命を奪えるものだ。軽々しく使えるものではない。私もちゃんと考えないといけないのかもしれない。
「がんばりましゅ」
「はい、良いお返事です。それでは適性検査を始めましょう。左手をこちらの石板に、右手を私に預けてください」
そう言い先生が出したのは、上部に5つの丸、下に1つの丸が書かれた石板だった。
「下の丸に手を当ててください。今から私が右手から魔力を流します。流した魔力はお嬢様の中を通り、魔核にたどり着きます。たどり着いたというのが感覚で分かりましたら、魔核からお嬢様自身の魔力を取り出してください。」
「どうどりだせばいいんでしゅか?」
「申し訳ありませんが、そちらは私にはわかりません。魔力の取り出し方は人によって違うのです。剣を鞘から抜く感覚で取り出す人もいれば、草むしりの感覚で取り出す人もいます」
「しぇんしぇいはどんなふうにとりだしているんでしゅか?」
「私は‥‥ボウルいっぱいに入ったお水から、お水を掬い上げる感覚でしょうか?」
共通点としては、全員何かから抜き取る感覚だという事だろうか?
正直あらかじめイメージができていないとなると不安だが、ぱっと思いつくイメージもない。少し待ってもらえないだろうか?

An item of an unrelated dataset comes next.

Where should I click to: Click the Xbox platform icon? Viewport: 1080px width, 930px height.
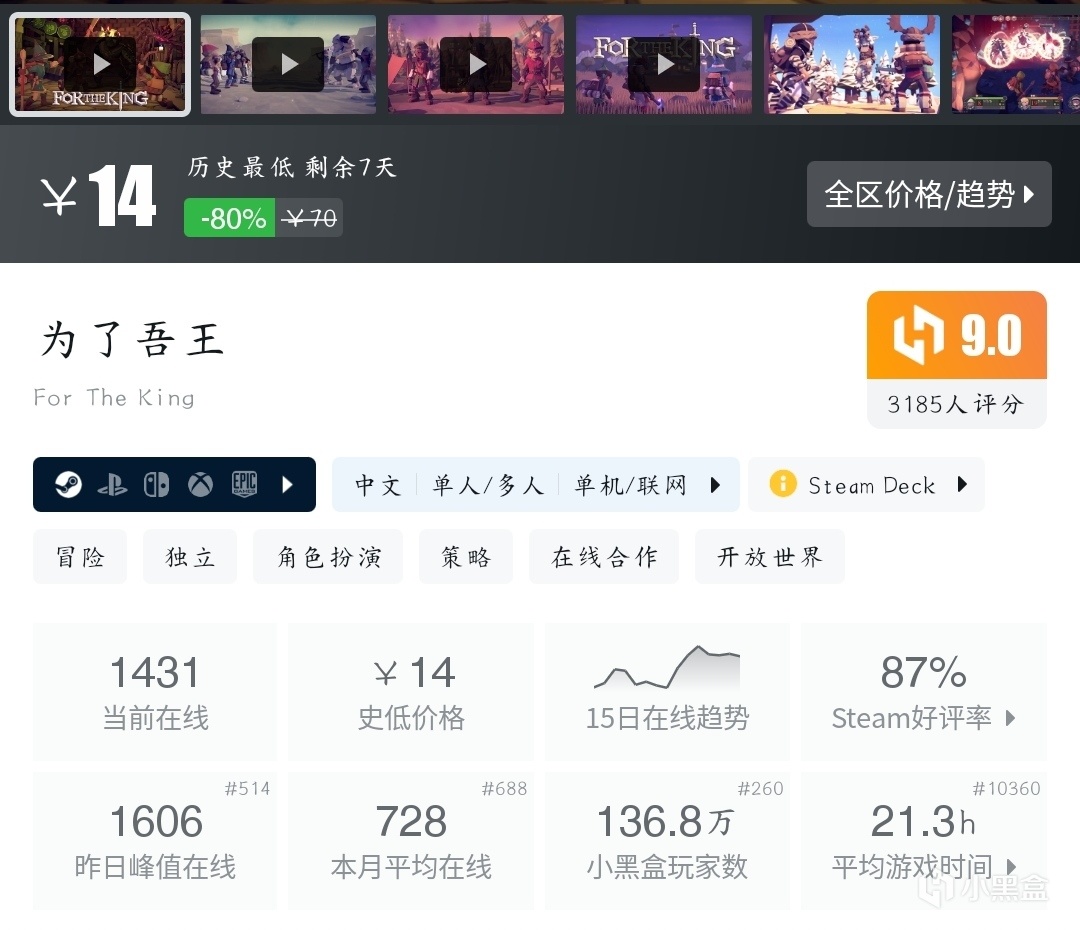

「すこしまってくれましぇんか?そうぞうができましぇん」
「あらかじめ想像しておくのですか?残念ながらほとんど意味がないのですよ。私もそうでしたが、魔核に魔力がたどり着いて初めて感覚を理解できるものですから。大丈夫です。これに関して危険はありません」
「わかりました。しぇんしぇい、よろしくおねがいしましゅ」
「はい、それでは流しますよ」
先生がそう言うならそうなのだろう。どのみち待ってほしいと言いながら、想像つく気が一切しないかったのだ。あのまま待ってもらっていたら夜が明けるまで先生は帰ることができなかったであろう。
ならばもうぶっつけ本番だ。自信があるわけじゃないけど、前世18年分の知恵を総動員して成功させてやる!